## [What is required]
Could you express the records as a JSON list of strings, starting at their beginning and ending with the line that contains "center [304, 414].", with one string per line and no blank lines? Leave the pictures out.

## [Supplied material]

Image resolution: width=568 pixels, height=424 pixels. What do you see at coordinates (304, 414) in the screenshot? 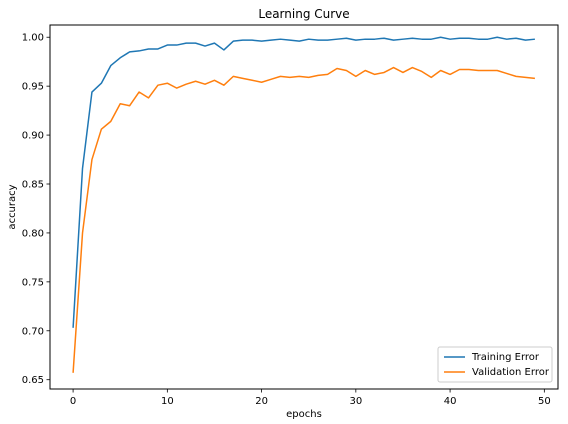
I see `x-axis-title: epochs` at bounding box center [304, 414].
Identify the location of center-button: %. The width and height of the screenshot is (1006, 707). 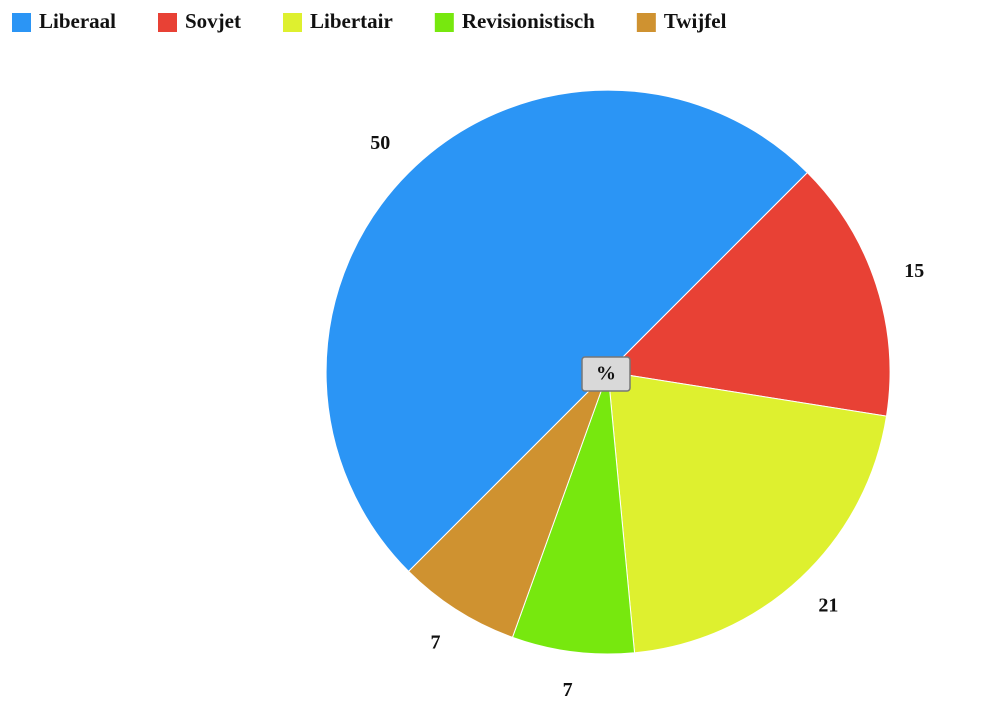
(606, 374).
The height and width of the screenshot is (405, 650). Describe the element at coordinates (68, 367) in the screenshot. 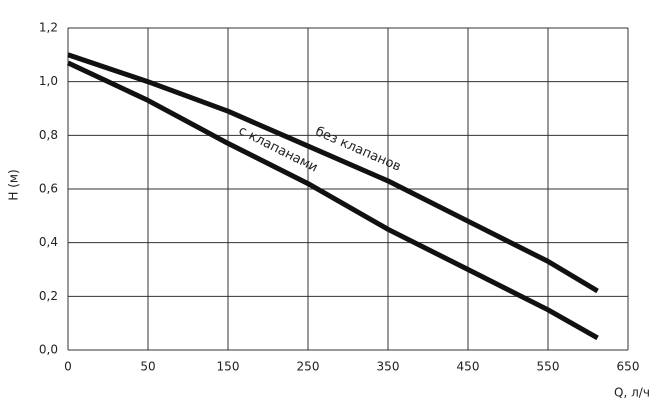

I see `x-tick-label: 0` at that location.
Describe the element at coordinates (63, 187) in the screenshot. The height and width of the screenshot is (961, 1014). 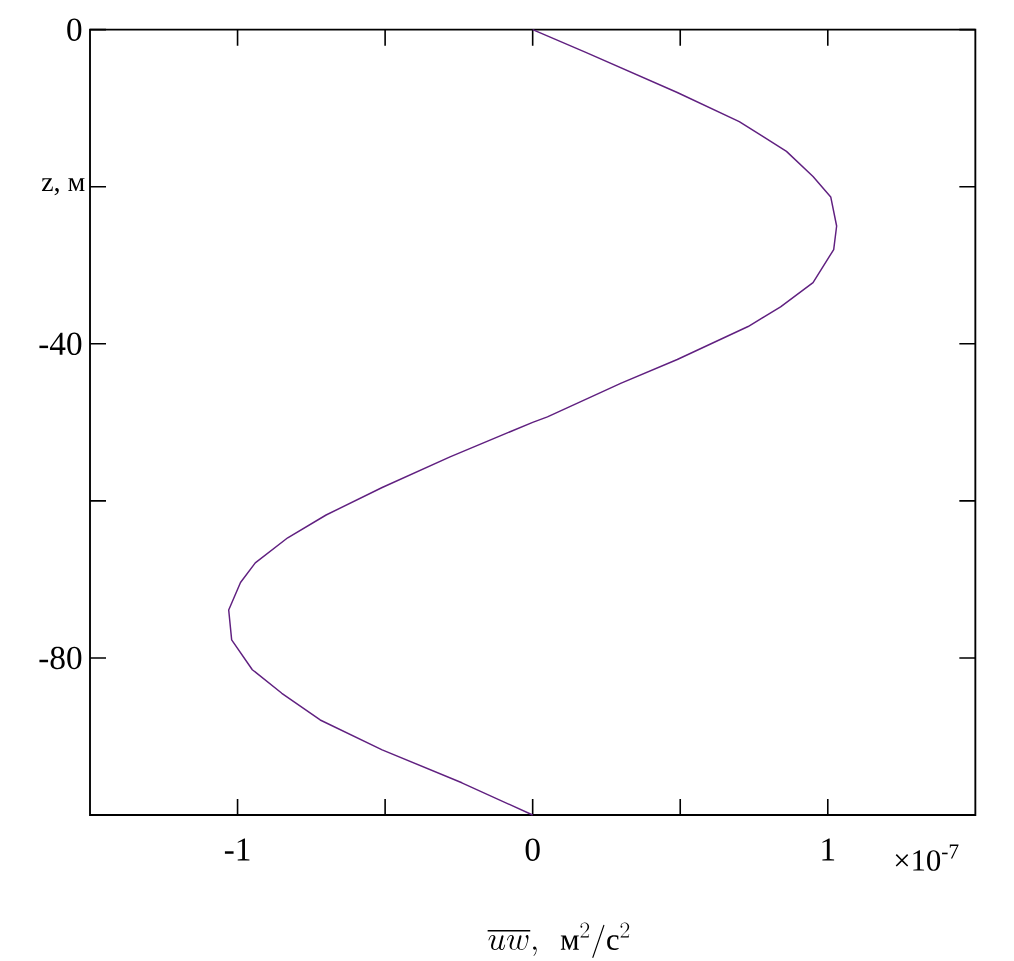
I see `y-axis-title: z, м` at that location.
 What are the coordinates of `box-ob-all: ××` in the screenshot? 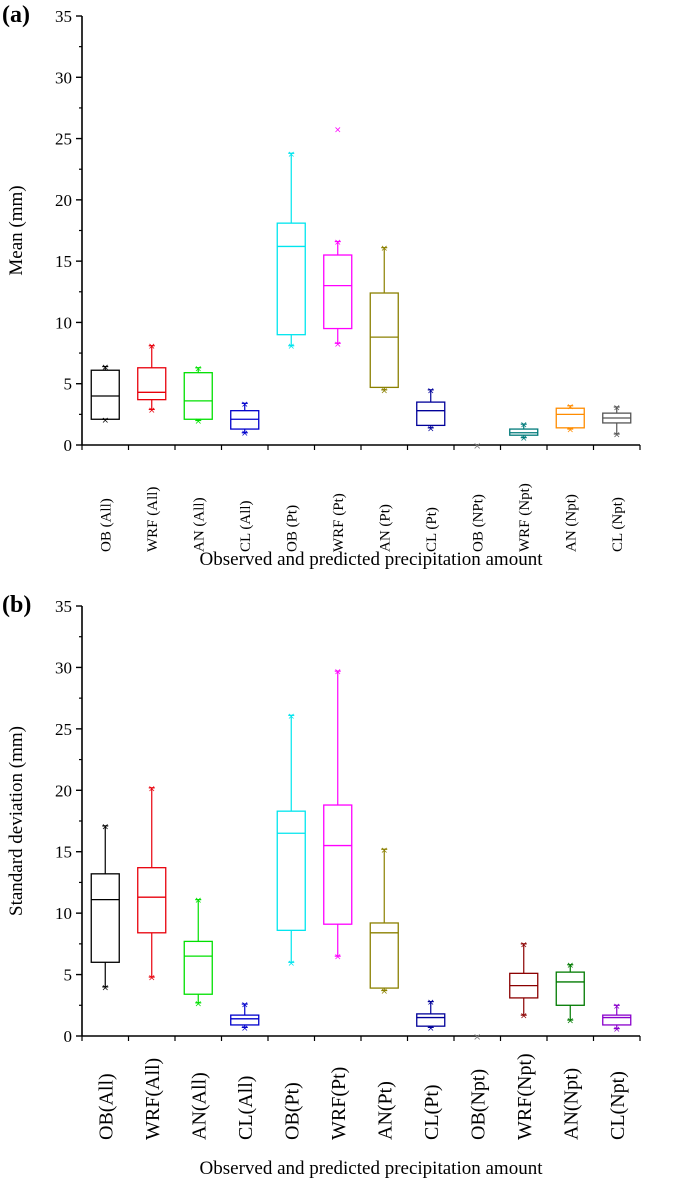 It's located at (105, 394).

## [Solution to the problem]
[
  "Image resolution: width=568 pixels, height=424 pixels. What do you see at coordinates (304, 414) in the screenshot? ",
  "I see `x-axis-title: epochs` at bounding box center [304, 414]."
]